*Task requirements:* In the records below, find the line containing "You are a computer-use". Output it and every line after it to the end, unchanged, with no pictures.
-- Task inputs follows --
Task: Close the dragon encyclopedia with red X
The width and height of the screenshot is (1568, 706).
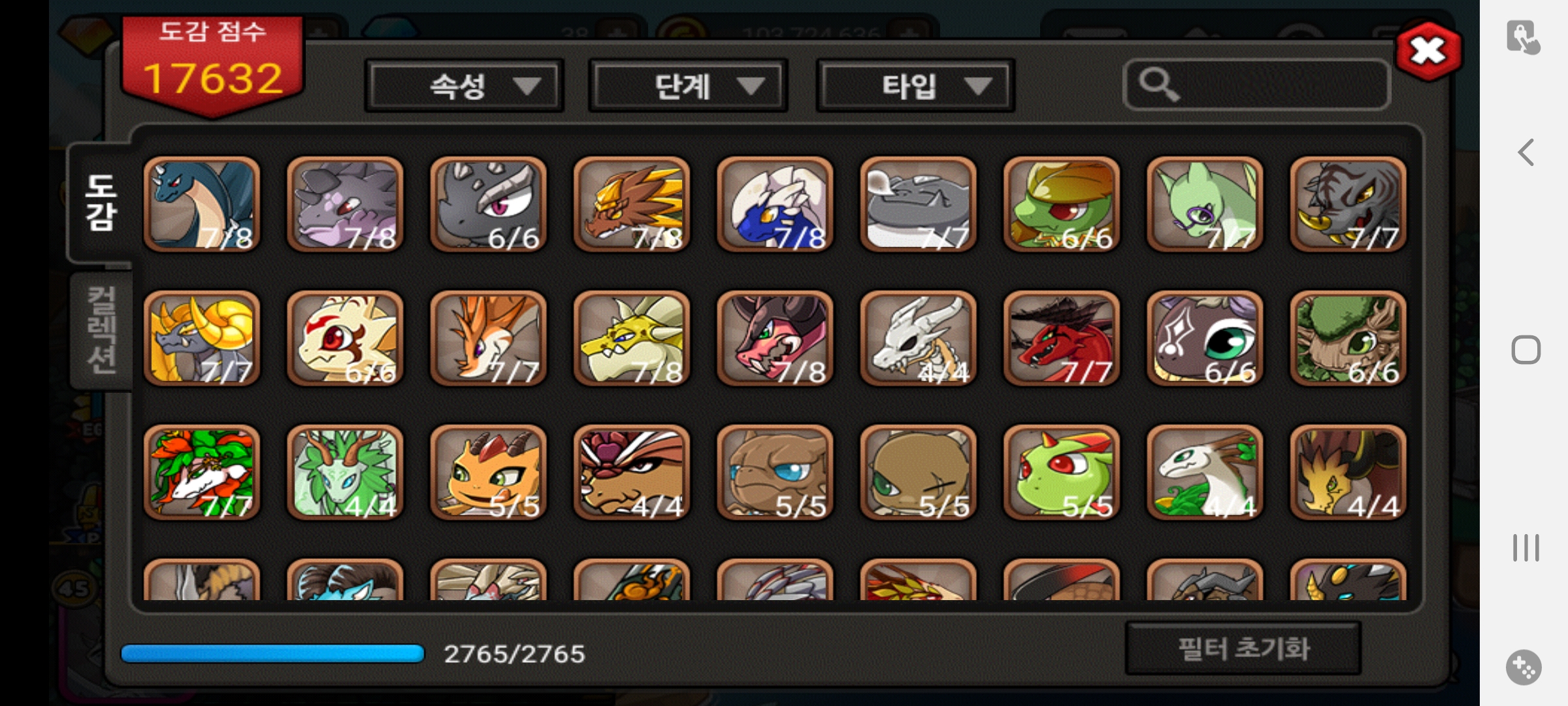Action: (1429, 51)
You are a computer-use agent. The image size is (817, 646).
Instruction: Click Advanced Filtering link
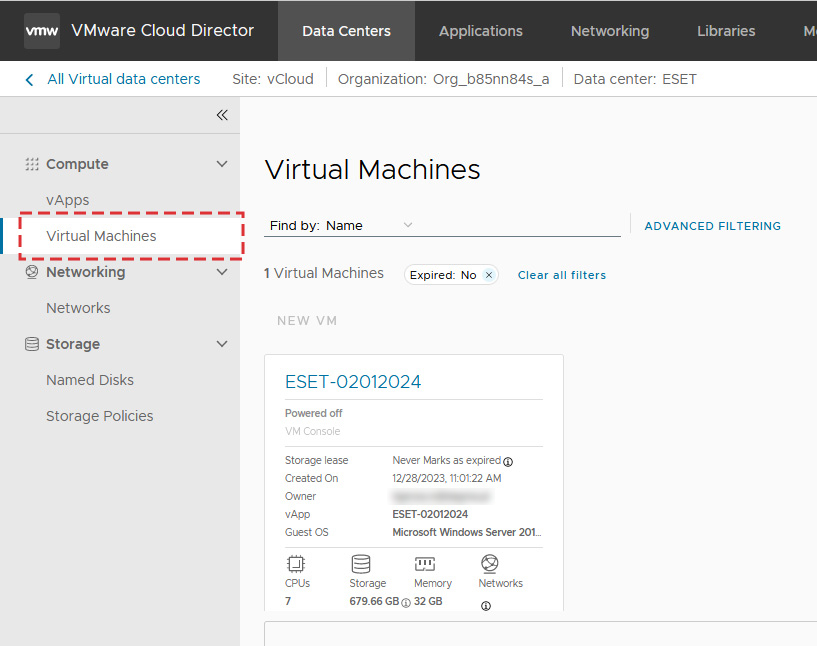(712, 226)

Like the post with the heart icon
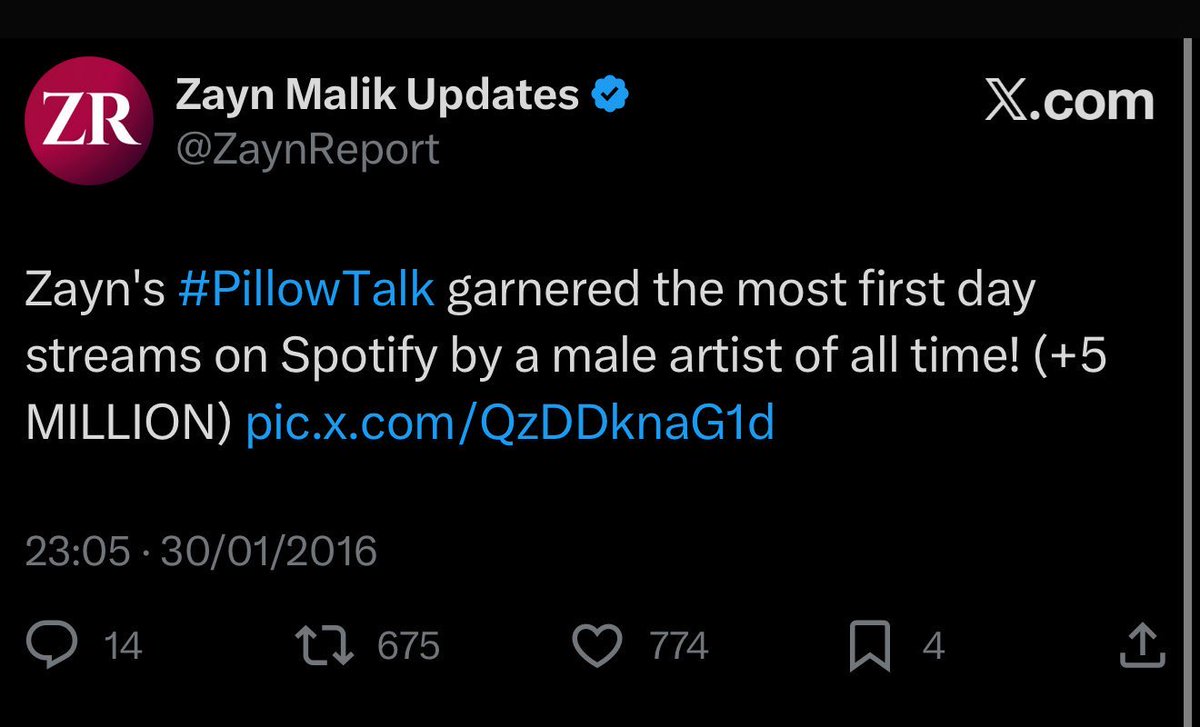[x=602, y=646]
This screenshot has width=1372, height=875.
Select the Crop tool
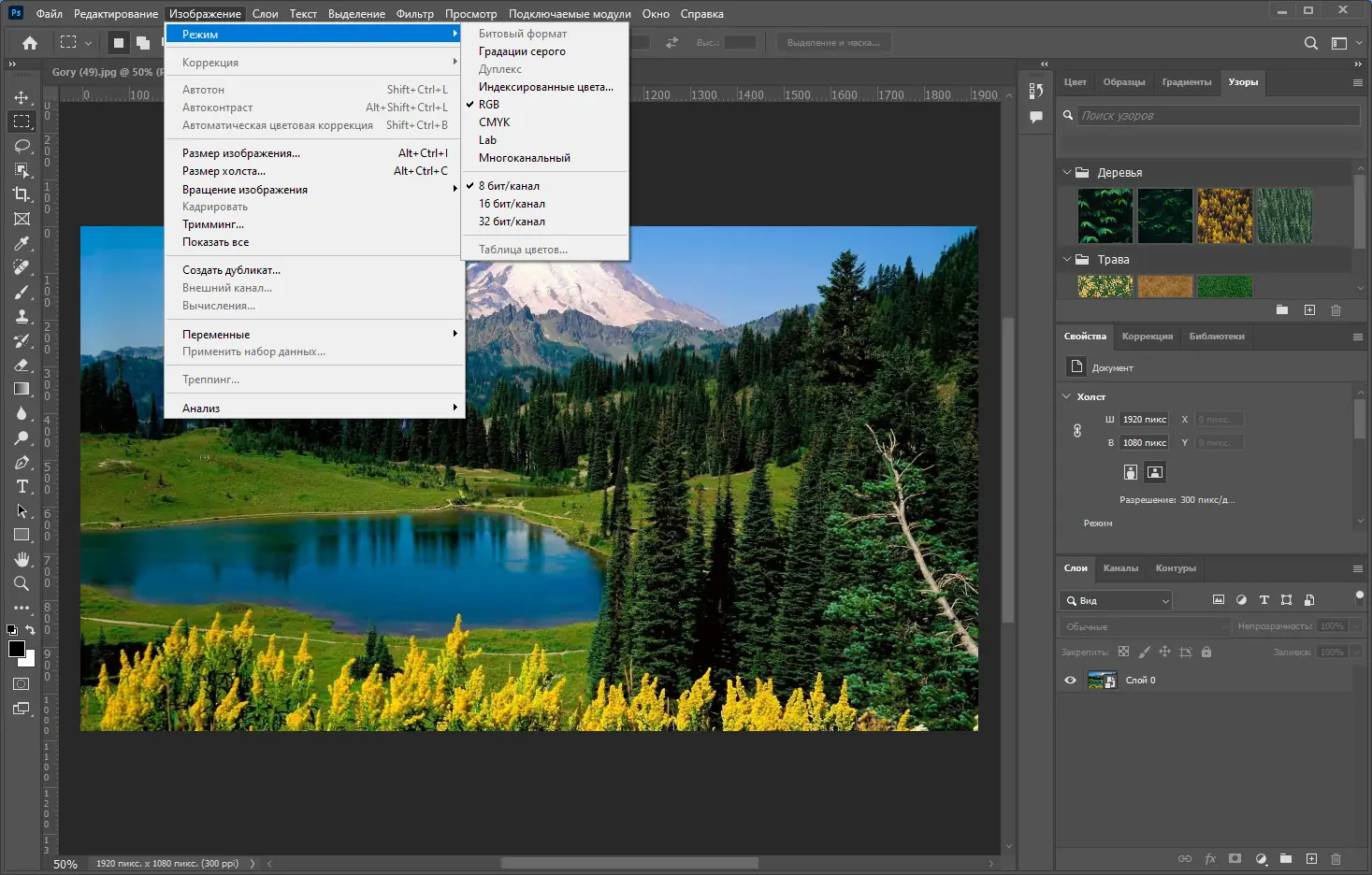point(22,194)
-- Task inputs concluded --
*The answer:*
You are a computer-use agent. The image size is (817, 646).
Instruction: Click Advanced Filtering link
(712, 226)

Like the post with the heart icon
[x=602, y=646]
This screenshot has width=1372, height=875.
Select the Crop tool
point(22,194)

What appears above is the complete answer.